В реалистическом психологическом романе XIX века художественная специфика этических решений зиждется на расчлененности прежде нераздельно связанного. Общественная функция человека, его положение в исторической расстановке сил отделяется от его поведения в каждой конкретной ситуации; и оно в свою очередь не всегда адекватно его личным свойствам. Мотивы рассматриваются изнутри, поступки — как бы на стыке внутреннего и внешнего мира. Наконец, определение социальной функции человека накладывается извне на эмпирию его внутренних проявлений — подход, наиболее свойственный сатире. Сатира устремлена к гиперболе, к сознательному нарушению пропорций. Но подобие сатиры иногда возникает непроизвольно и при стремлении писателя к аналитической точности определений. Возникает тогда именно, когда изображение социальной функции отключено от внутренних состояний человека, от противоречивой целостности его сознания.

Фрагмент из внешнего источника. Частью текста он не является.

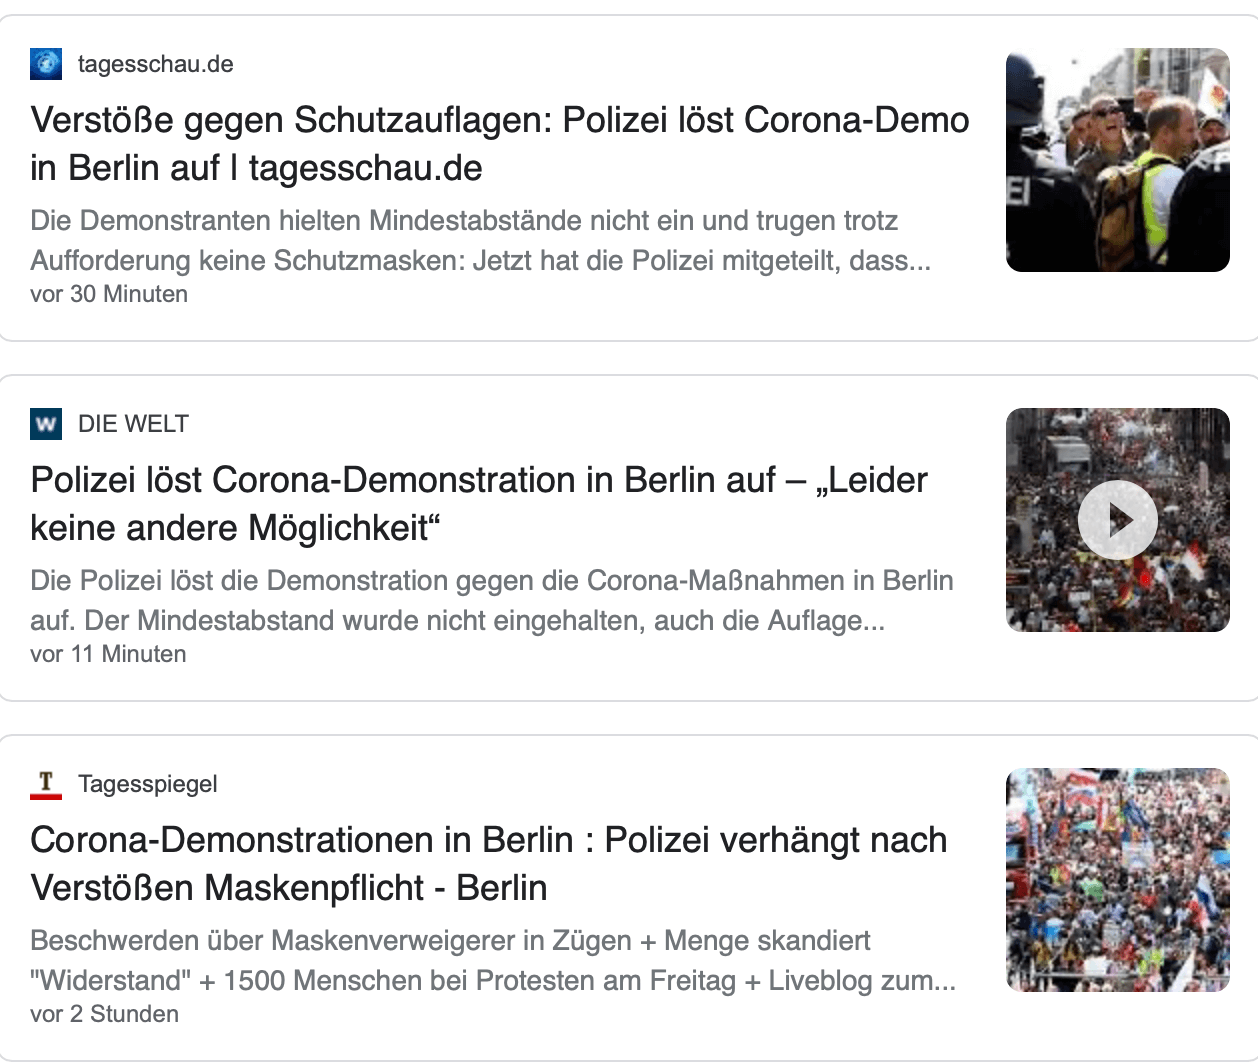Click the snippet starting 'Die Polizei löst die Demonstration'
The height and width of the screenshot is (1062, 1258).
491,601

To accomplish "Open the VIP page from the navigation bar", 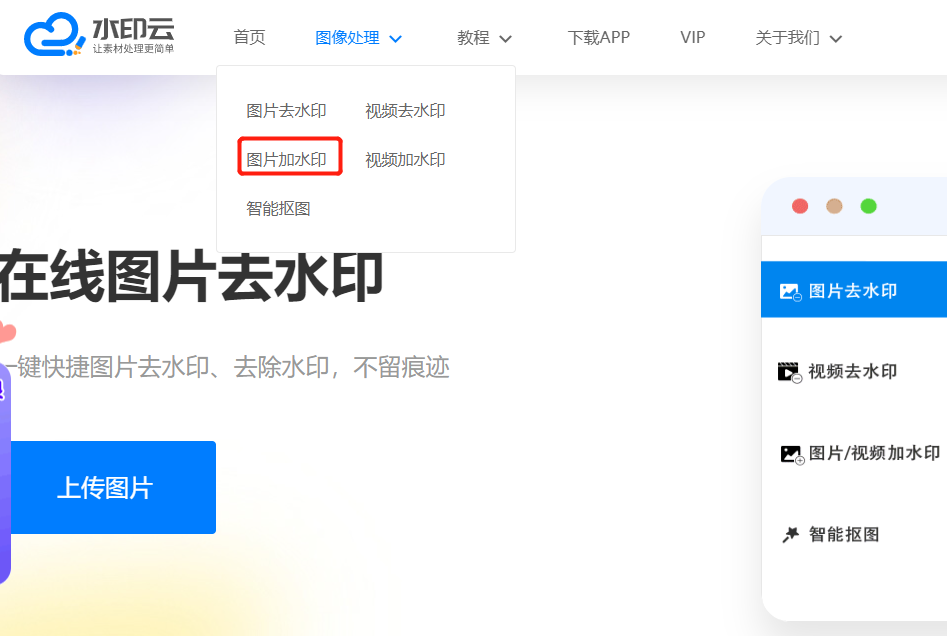I will pos(692,38).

Представление о том, что хорошее дело непременно делают хорошие люди, и наоборот — своего рода наивный реализм этического мышления, который психологическая литература хотела пересмотреть. В рассказе «Губернатор» (опубликован в 1906 году) Леонид Андреев сделал, например, характерную попытку изобразить в своем роде неплохого человека, совершившего особенно черный, страшный поступок, которому нет прощения. Губернатор приказал стрелять по рабочим, жаловавшимся на невыносимую свою жизнь. Губернатор изображен изнутри, со своими сомнениями, с сожалениями о необдуманном, внезапно вырвавшемся приказе, со своим человеческим страхом и своеобразным мужеством. И все это ничего не меняет в осуждении извне. Поступок губернатора — абсолютное зло, логически вытекающее из того зла, которое представляет собой выполняемая им функция. Губернатор будет убит. Это знают и этого ждут все вокруг, и ждет, как необходимости, читатель. Это знает сам губернатор, он знает также, что это правильно и иначе быть не может. И Андреев словами губернатора схематически формулирует: «Жаль только, что никто не узнает вот этих моих честных и храбрых мыслей. Все другое знают, а это так и останется. Убьют, как негодяя». До личных, честных и храбрых мыслей губернатора-убийцы никому нет дела. Он негодяй по своей общественной роли, и как таковой будет уничтожен.

Леонид Андреев примыкает здесь к традиции XIX века. Осудив губернатора как факт общественного бытия, он одновременно утверждает, что аналитически разъятая внутренняя жизнь человека не представляет собой чистое зло. Горький пошел дальше. В 1920—1930-х годах одна из его сознательно поставленных задач — изображение абсолютного зла изнутри, объяснение, отключенное от оправдания, даже частичного, относительного. Провокатор в рассказе «Карамора» (1924) рассмотрен подробно в своем внутреннем движении к предательству, со всей логикой этого движения. Но сочувствие, сострадание читателя исключено — так задумана эта вещь. Уже Толстой показал возможность подобных построений. Он показал, что внутренний анализ не всегда снимает проблему вины, а порой может обходиться и без смягчающих вину психологических оговорок. Такова этико-психологическая структура образа Николая I в «Хаджи-Мурате». Николай I — фигура, хотя для повести и существенная, но эпизодическая. Горький же на протяжении четырех томов изображает Клима Самгина изнутри, в подробностях всех его помыслов и душевных состояний. В отличие от андреевского губернатора, от Караморы, Клим Самгин так и не совершает ничего особенно преступного. Но неосуществленное предательство сопровождает Самгина, как тень. Это его возможность, без которой распалась бы структура характера, без которой нельзя было бы изнутри как абсолютное зло изобразить человека, прожившего жизнь на приблизительном уровне поведения, принятого его средой.

Г. А. Гуковский считал, что русский послегоголевский реализм всецело перенес ответственность на среду, освобождая от нее отдельного человека (сам Гоголь, по его мнению, судил еще и среду, и человека). «Такое глубокое и прогрессивное в ту эпоху, хотя и не лишенное механистичности, понимание данного вопроса» — вообще тенденция детерминистического реализма XIX века. Новое решение вопроса принесла революционная мысль XX века. Горький впервые сознательно сочетал обусловленность с ответственностью, потому что для него «человек не только следствие среды, но и творец ее» 1.